MEET A HERO NEXT DOOR
Featured Profile:
WOUNDED SURVIVOR
JAMES A. DUNCAN
Madison, Wis.
.
The following profile of Lt. James A. Duncan of Madison, Wis., and his experiences losing a leg in combat in Europe and surviving as an invalid prisoner of waris special on-line only profile added to the 14 featured in the printed The Hero Next Doortm Returns.

DEDICATION
This additional chapter of the Hero Next Door Returns by Kristin Gilpatrick is dedicated to the men and women of every American family who have gallantly and quietly served this country during its greatest times of turmoil and served their communities and families well ever since.

It is also dedicated to the parents of Jim Duncan, Landon A. and Cora Y. and to his seven brothers and sisters Allan, Margaret, Louise, Myrthene, Paul, Francis and Thurman, who so diligently followed his military experience and attempted to contact him while he was a prisoner of war. Recognition is given as well to his two uncles who served in France in W.W.I, Sam Young and John Flinchum, as well as his wife Janet and children Carol and James.

WOUNDED SURVIVOR
JAMES A. DUNCAN
Madison, Wis.

"War is hell," they say. And, as much as any combat veteran, Lt. James A. Duncan of Madison, Wis., is familiar the hell that war is. Within just a few snowy moments Duncan came to know the nightmare of being seriously wounded in combat and the purgatory of fighting captors and his own mind to survive as a prisoner of war in Nazi Germany.

◆ **Collected data**:
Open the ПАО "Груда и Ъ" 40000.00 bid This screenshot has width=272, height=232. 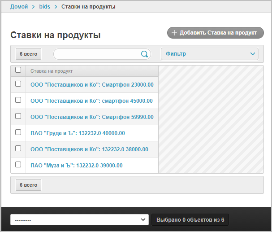coord(78,133)
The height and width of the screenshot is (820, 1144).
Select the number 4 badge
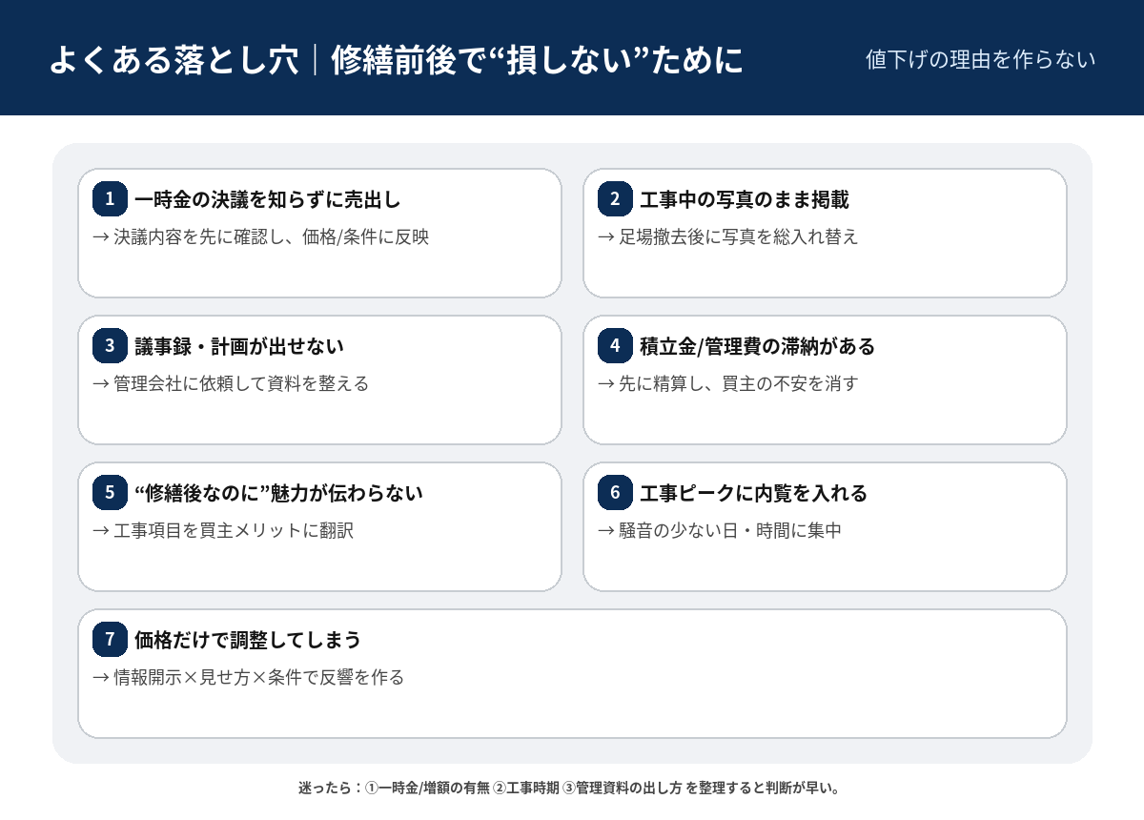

◆ **Your tasks**:
[1] Answer these questions from the profile of James A. Duncan:
(a) Who is named as the author of The Hero Next Door Returns?
(b) What are the names of Duncan's parents?
(c) Which two uncles of Duncan served in France in W.W.I?
[2] Name every one of Jim Duncan's brothers and sisters listed in the dedication of the Duncan profile.
[3] Go on with the profile of James A. Duncan after its last sentence.

◆ **Activity answers**:
[1]
(a) Kristin Gilpatrick
(b) Landon A. and Cora Y.
(c) Sam Young and John Flinchum

[2] Allan, Margaret, Louise, Myrthene, Paul, Francis, Thurman

[3]
"Hell is hell no matter where you find itin the snow or in the sand, in a five minute fire fight or a three-day battle. And, even if you live through the hell you find like I did, you can move beyond it but you can never completely escape it."

Duncan's journey to hell and back began in the paradise of home on the North Carolina tobacco farm his father Landon, mother Cora and seven siblings tenant farmed. Though the hard work and hard times of a Depression-era farm served him well, Duncan knew early on he didn't want to be a farmer.

"One of my obsessions was to get a college education. I graduated from Kernersville, NC High School in 1936. Realizing that if I received a college education, it would be necessary for me to earn it, I assisted my father with the farming operation while my younger brothers continued their schooling for three years after my graduation."

He finally earned enough to enter High Point College in High Point, N.C., for one year and then continued until 1943 at North Carolina State College in Raleigh. It was at Raleigh that Duncan joined the ROTC program in part to help pay for college. When he joined Duncan knew the ROTC required participants to eventually serve sometime in the regular military and he was prepared to serve it, assuming that service would come after his college diploma. However, World War II soon got too hot to ignore, and by the spring of 1943, the entire ROTC reservist class was ordered in to the Army with training at Camp Woltern, Texas and OCS training at Ft. Benning, Ga. Duncan's college degree would have to wait again.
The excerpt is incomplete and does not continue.